Mutmaßliches Banksy-Werk in Venedig aufgetaucht

14.05.2019

Der Streetart-Star Banksy hat sein jüngstes Werk vermutlich auf eine Hauswand an einem Kanal in Venedig gesprayt. Experten schreiben das Bild eines kleinen Jungen mit Rettungsweste, der eine brennende Seenotfackel in die Höhe hält, dem britischen Künstler zu, wie die römische Tageszeitung "La Repubblica" am Dienstag berichtete.

Der abgebildete Junge steht mit den Füßen im Wasser. Die Farbe seiner Seeenotfackel leuchtet bei Dunkelheit. Das Werk war in den ersten Tagen der Kunstbiennale in Venedig, die am Samstag begann, im Universitätsviertel Dorsoduro aufgetaucht.
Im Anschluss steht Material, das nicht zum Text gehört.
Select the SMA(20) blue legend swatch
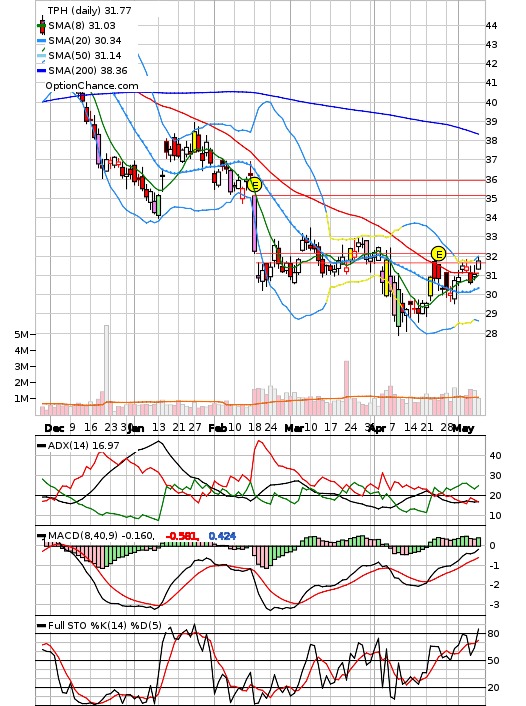Image resolution: width=526 pixels, height=706 pixels. 41,41
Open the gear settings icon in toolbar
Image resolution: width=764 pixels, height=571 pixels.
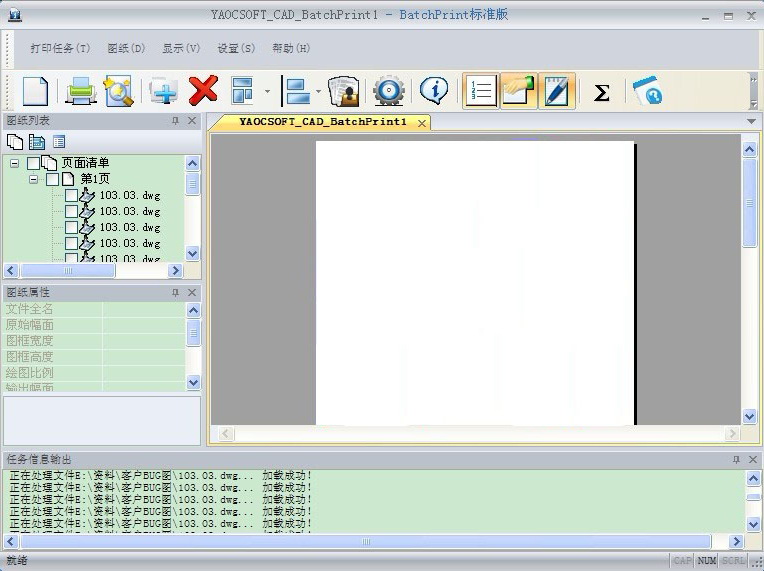pyautogui.click(x=388, y=92)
Ironische und politische Statements

Der für seine ironischen und politischen Statements in Werken wie "Monkey Queen" und "Rude Copper" berühmte Künstler bekannte sich bislang nicht zu dem Bild. Mit seinen Graffiti hat er Experten zufolge ein Stück Kunstgeschichte geschrieben. Bis heute ist nicht bekannt, wer genau hinter dem Pseudonym steckt.

Für besonderes Aufsehen sorgte Banksy im Herbst vergangenen Jahres mit dem Schredder-Bild "Love is in the bin" ("Liebe ist im Eimer"). Bei der Auktion des ursprünglichen Werks "Girl with balloon" ("Mädchen mit Ballon") im Londoner Auktionshaus Sotheby's herrschte Entsetzen, nachdem ein zerstörerischer Mechanismus im Rahmen des Bildes per Fernbedienung in Betrieb gesetzt worden war. Ein Teil des ursprünglichen Werks hängt nun in Schredderstreifen aus dem Rahmen. Banksy hatte sein Ursprungswerk von 2006 eine Woche nach der Aktion umgetauft. Das Bild, das einer anonymen Besitzerin gehört, ist bis März kommenden Jahres in der Stuttgarter Staatsgalerie zu sehen.